In the end, nearly all buyers lost the majority of their funds immediately upon completing a transaction. The defendants used cold calling, television, radio, and social media advertisements to entice victims to liquidate their previous investment with regulated firms. They were preying on seniors and other vulnerable persons, misrepresenting the value and potential profit from the metal products they were selling and scamming consumers out of their retirement savings.
In most cases, the market value of the precious metals sold to them was substantially lower than the value of the holdings investors had liquidated to fund their bullion purchase.

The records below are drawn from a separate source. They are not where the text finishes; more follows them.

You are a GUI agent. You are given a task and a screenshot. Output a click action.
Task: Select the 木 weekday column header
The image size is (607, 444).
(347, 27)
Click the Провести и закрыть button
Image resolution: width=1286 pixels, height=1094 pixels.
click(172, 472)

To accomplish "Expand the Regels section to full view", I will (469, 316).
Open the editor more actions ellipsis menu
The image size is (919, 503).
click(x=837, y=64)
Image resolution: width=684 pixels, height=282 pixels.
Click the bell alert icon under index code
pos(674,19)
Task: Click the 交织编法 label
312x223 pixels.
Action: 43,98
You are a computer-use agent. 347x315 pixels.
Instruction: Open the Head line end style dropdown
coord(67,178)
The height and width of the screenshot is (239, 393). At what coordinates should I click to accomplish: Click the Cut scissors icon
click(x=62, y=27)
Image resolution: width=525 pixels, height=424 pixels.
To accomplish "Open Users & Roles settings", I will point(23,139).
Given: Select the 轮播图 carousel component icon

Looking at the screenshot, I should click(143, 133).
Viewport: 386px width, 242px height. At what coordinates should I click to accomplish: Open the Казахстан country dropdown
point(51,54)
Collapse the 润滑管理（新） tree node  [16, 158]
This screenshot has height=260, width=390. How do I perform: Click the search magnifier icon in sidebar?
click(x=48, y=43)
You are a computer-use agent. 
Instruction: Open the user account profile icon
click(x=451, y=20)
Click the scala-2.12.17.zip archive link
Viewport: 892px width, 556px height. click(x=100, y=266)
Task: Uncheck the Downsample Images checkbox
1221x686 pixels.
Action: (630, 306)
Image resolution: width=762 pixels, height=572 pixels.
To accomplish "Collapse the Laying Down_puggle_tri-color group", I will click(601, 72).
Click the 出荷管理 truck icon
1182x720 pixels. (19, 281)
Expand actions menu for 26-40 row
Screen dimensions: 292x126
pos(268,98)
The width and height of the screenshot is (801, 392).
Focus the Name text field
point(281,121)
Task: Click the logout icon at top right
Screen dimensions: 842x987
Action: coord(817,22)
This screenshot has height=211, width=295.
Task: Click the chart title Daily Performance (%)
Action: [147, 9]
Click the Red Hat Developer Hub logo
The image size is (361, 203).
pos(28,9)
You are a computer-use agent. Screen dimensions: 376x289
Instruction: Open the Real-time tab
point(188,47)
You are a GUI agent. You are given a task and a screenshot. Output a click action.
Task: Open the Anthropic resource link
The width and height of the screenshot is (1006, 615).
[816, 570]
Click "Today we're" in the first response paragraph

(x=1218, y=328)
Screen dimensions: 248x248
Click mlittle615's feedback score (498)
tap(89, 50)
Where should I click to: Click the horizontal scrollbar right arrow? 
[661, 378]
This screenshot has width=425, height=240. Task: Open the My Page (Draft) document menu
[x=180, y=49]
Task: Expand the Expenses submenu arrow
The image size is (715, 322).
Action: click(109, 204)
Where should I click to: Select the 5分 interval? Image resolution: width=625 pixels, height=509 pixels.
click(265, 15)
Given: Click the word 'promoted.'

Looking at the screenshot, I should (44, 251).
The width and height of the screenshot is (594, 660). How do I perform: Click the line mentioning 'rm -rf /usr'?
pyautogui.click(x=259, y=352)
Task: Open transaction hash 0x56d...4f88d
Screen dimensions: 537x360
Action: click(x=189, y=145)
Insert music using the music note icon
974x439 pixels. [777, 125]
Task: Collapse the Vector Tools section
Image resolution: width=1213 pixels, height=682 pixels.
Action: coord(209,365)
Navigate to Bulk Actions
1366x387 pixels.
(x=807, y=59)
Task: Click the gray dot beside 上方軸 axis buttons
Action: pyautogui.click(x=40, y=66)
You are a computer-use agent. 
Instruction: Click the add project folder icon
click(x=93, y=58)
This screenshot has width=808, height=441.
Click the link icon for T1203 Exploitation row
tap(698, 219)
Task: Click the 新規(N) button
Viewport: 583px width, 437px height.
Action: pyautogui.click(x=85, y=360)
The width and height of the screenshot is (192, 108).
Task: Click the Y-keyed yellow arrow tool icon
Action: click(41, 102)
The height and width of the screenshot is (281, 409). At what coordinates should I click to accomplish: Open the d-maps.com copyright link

Regulator seeks to return money to victims
As the complaint alleges, when questioned by customers about the value of the precious metals bullion they purchased, the defendants “falsely claimed that the precious metals bullion were rare and carried a premium far above the base melt value. In fact, the precious metals bullion were significantly less valuable than the defendants claimed.”
The statement further states that the fraudsters attempted to evade regulatory actions from certain states by changing their business name and affiliated companies in order to mask their actual identities.
The multi-state complaint seeks to force the defendants to stop defrauding investors going forward, reimburse investors, pay a fine and be banned from trading in commodities. The court has also appointed a receiver to take over the companies to marshal funds for the benefit of investors across the country.
Although the derivatives regulator has jurisdiction over only swaps and commodity futures contracts, the CFTC has historically also had enforcement authority on the spot or physical markets.